Two installation options:

Standalone Program

For the standalone desktop version of this app, visit the latest release page and download the installer file that matches your operating system. Launch the installer on your local drive and follow the instructions to complete installation.

Source Code

Dependencies:

Matlab (tested on 2019a and later)
Signal Processing Toolbox
Statistics and Machine Learning Toolbox

You can download the source code if you want to use the algorithm in your own script or if you want to run the app directly through Matlab. Simply clone or download this repository, making sure that the .m and .mlapp files are located in the same directory.

The project is written and tested on Matlab 2019a. The .mlapp file might not work with older Matlab versions due to use of uicomponents that were introduced in later Matlab versions.

The repository also includes example .mat files that demonstrates how the input data structure should be formatted to work with ET-remove-artifacts.

Pupil Preprocessing - Overview

Raw pupil data from any eye-tracking system can be preprocessed using the ET-Remove-Artifacts application. First, the raw pupil timeseries needs to be read from your eye-tracking system's data file output and stored in a Matlab data structure. The format for the data structure is described in the next section.

Once the raw pupil data is formatted in a data structure, you can load the data into the ET-Remove-Artifacts application. This app includes an algorithm that detects and linearly interpolates over blinks and other artifacts. For atypical artifacts that remain undetected or improperly treated by the algorithm, the manual plot editor can be used to either fix interpolations or impute sections of the pupil signal with missing data indicators (NaNs).

Formatting the Input Data Structure

To use the ET-Remove-Artifacts app, your raw pupil data needs to be stored in a .mat file that contains a Matlab data structure with the variable name S. The data structure S must contain a field data with several required and optional sub-fields. The data structure may contain pupil data from multiple sessions, where each row contains data from a different session.

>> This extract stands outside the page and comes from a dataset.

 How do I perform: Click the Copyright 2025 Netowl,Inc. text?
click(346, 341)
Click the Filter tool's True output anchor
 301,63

data (required): the raw pupil data
SubjectNumber (recommended): optional subject/session labels
filter_config (optional): optional field used if you want to configure algorithm settings different from the default

The data field contains the following sub-fields:

sample (required): the raw pupil values stored as a Nx1 numerical array
smp_timestamp (required): the sample timestamps stored as a Nx1 numerical array
valid (optional): the valid/invalid sample tag provided by some eye-trackers stored as a Nx1 logical array (1 = valid, 0 = invalid)
message (optional): any task event label relevant to the session
msg_timestamp (optional): the timestamps corresponding to the event labels in "messages"

After creating your data structure, save it as a .mat file (e.g., save('name_of_file.mat','S')).

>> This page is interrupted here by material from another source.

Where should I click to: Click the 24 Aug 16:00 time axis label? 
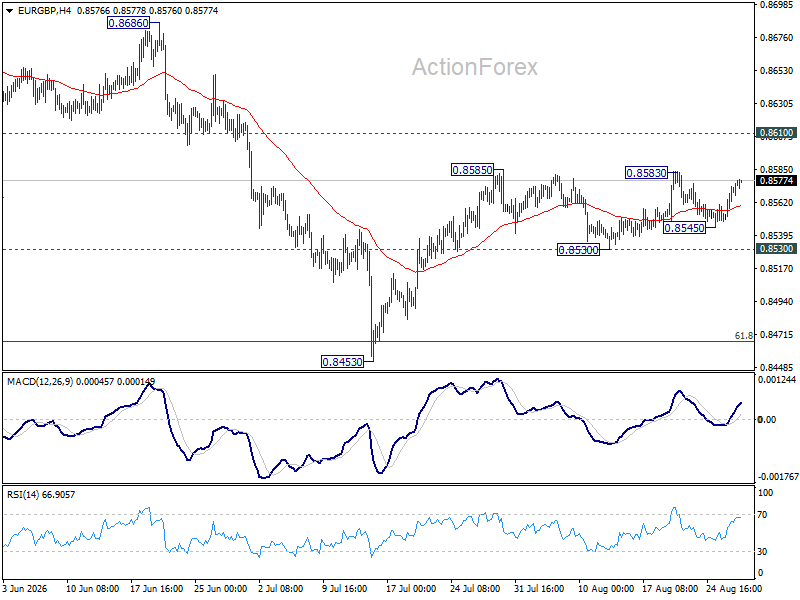734,589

For an example script that creates the data structure S from an eye-tracker's raw data file, take a look at the ET_ReadFile.m function and ReadRawData_Script.m in the RawData2Structure directory (example data from an SMI eye-tracker).

Important Notes: The smp_timestamp values need to be in units of seconds. The arrays in the sample, smp_timestamp, and valid sub-fields need to be the same size. The valid sub-field should be an array of 1's and 0's, where 1's indicate the sample is valid. Some eye-trackers record invalid samples as 1's, so make sure to invert these in that case.

Loading Data

To run as a standalone desktop app, simply launch the app. Alternatively, you can run ET_RemoveArtifacts_App.mlapp from the Matlab command window if you have a new enough version of Matlab. To load the data, go to File -> Load data structure (see below). If the data has not yet been processed by ET-Remove-Artifacts, the program automatically applies the blink removal algorithm on the signal using default settings. If the data has previously been processed by ET-Remove-Artifacts (i.e., fields created by ET-Remove-Artifacts exist and are populated), the program will not apply blink removal and will simply display the existing outputs stored in the data structure.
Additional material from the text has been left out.